[start]
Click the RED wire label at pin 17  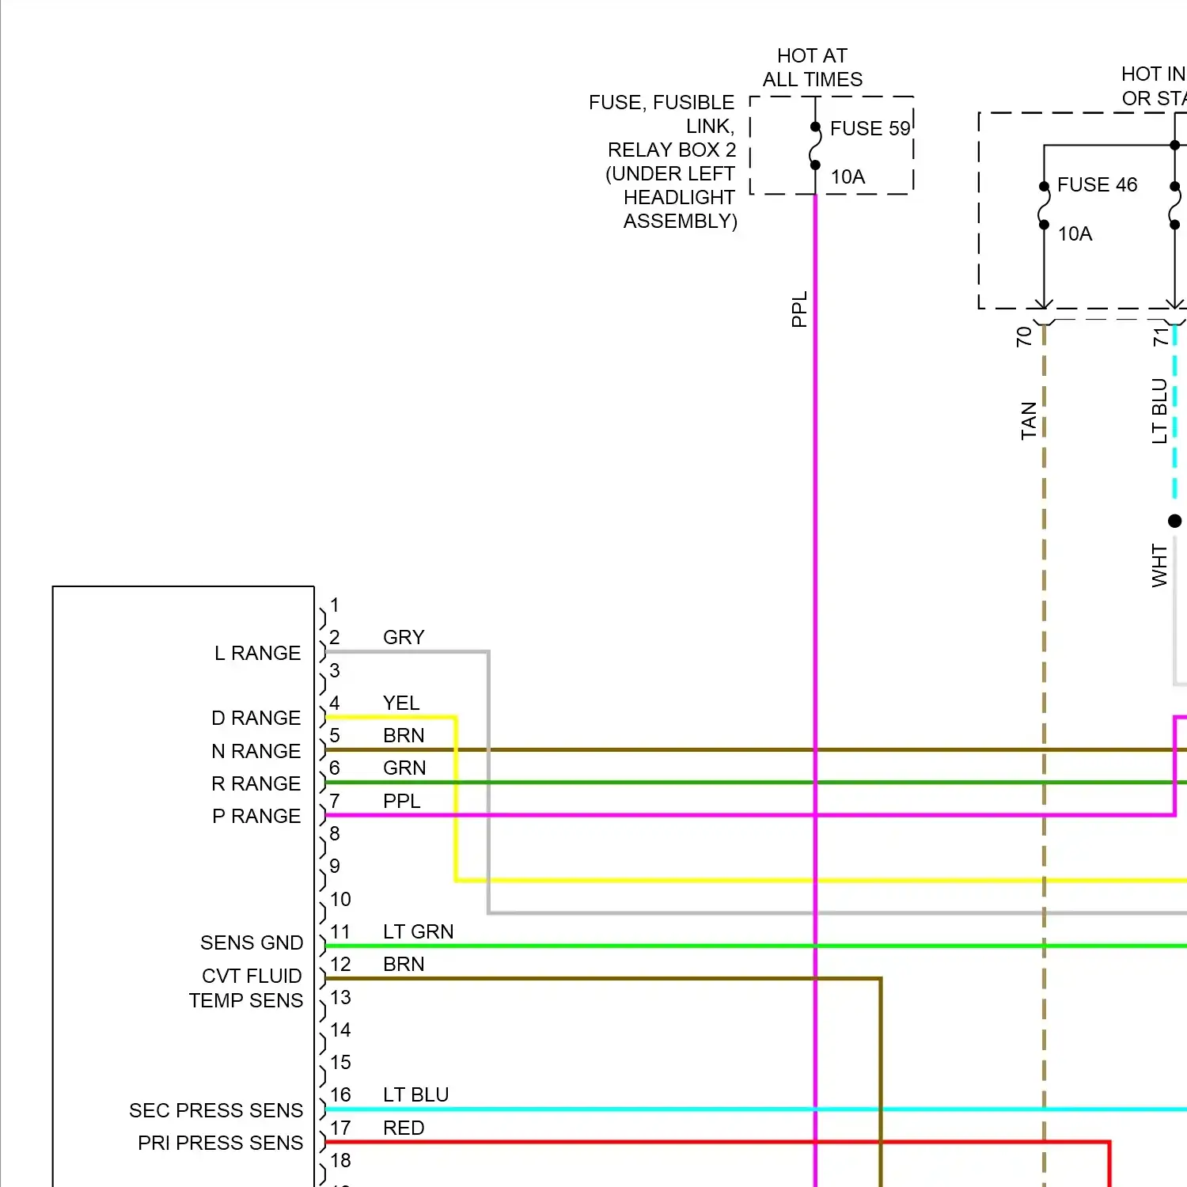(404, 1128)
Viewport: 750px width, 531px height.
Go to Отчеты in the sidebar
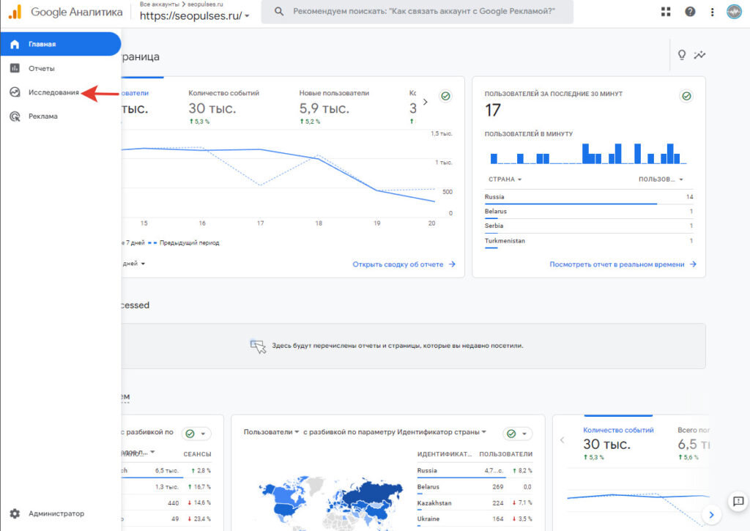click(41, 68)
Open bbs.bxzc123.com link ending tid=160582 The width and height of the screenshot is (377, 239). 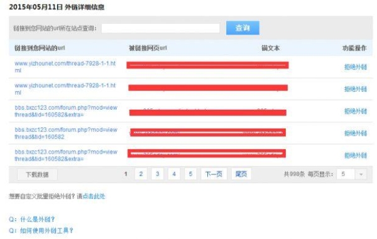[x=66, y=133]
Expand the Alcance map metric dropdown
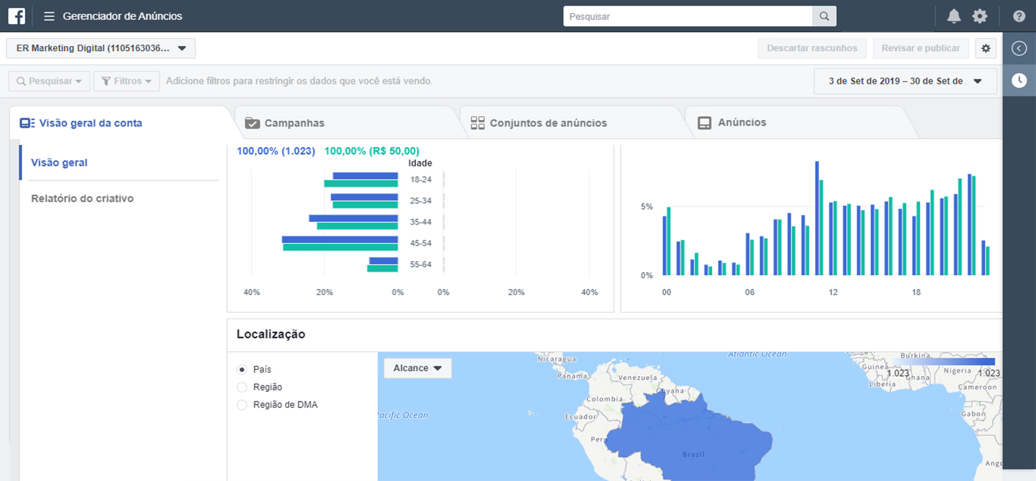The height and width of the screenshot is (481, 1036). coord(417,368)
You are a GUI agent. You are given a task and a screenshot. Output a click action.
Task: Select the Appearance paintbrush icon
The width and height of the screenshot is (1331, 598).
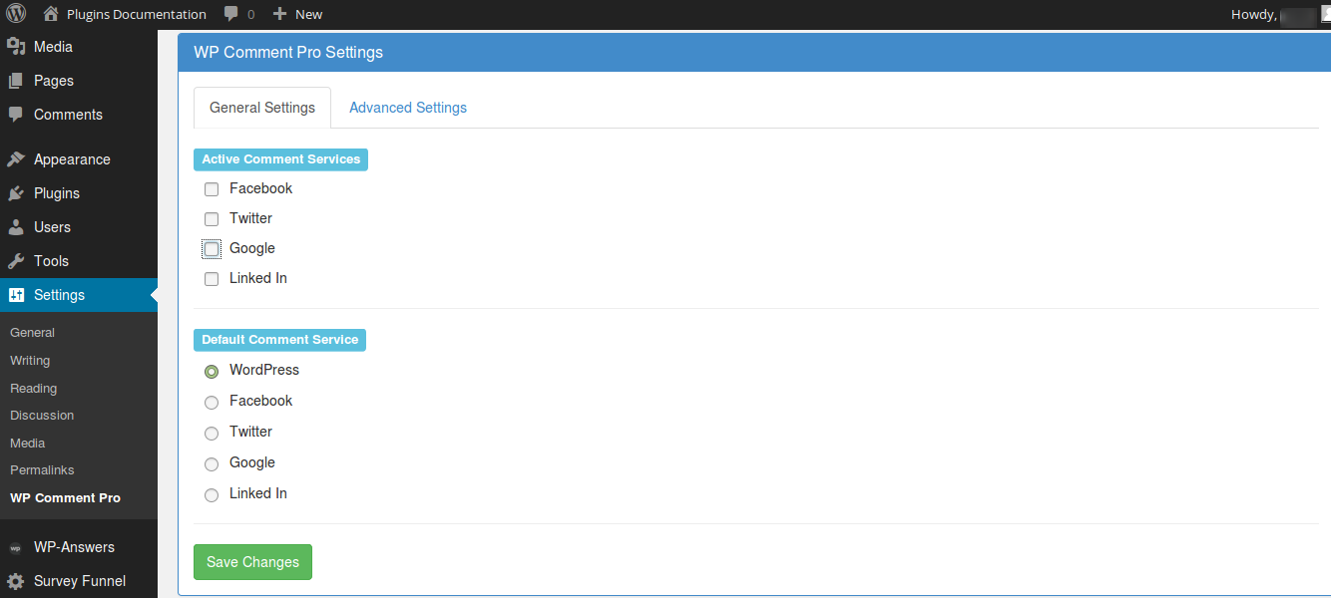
[end]
◆ Task details: Reproduce the records word for word, starting with the line that contains "Expand the Alcance map metric dropdown" and going on through the end of the records. Leave the pictures out of your answer.

◆ The response:
Expand the Alcance map metric dropdown
The height and width of the screenshot is (481, 1036). coord(417,368)
You are a GUI agent. You are given a task and a screenshot. Output a click action.
Task: Select the Appearance paintbrush icon
The width and height of the screenshot is (1331, 598).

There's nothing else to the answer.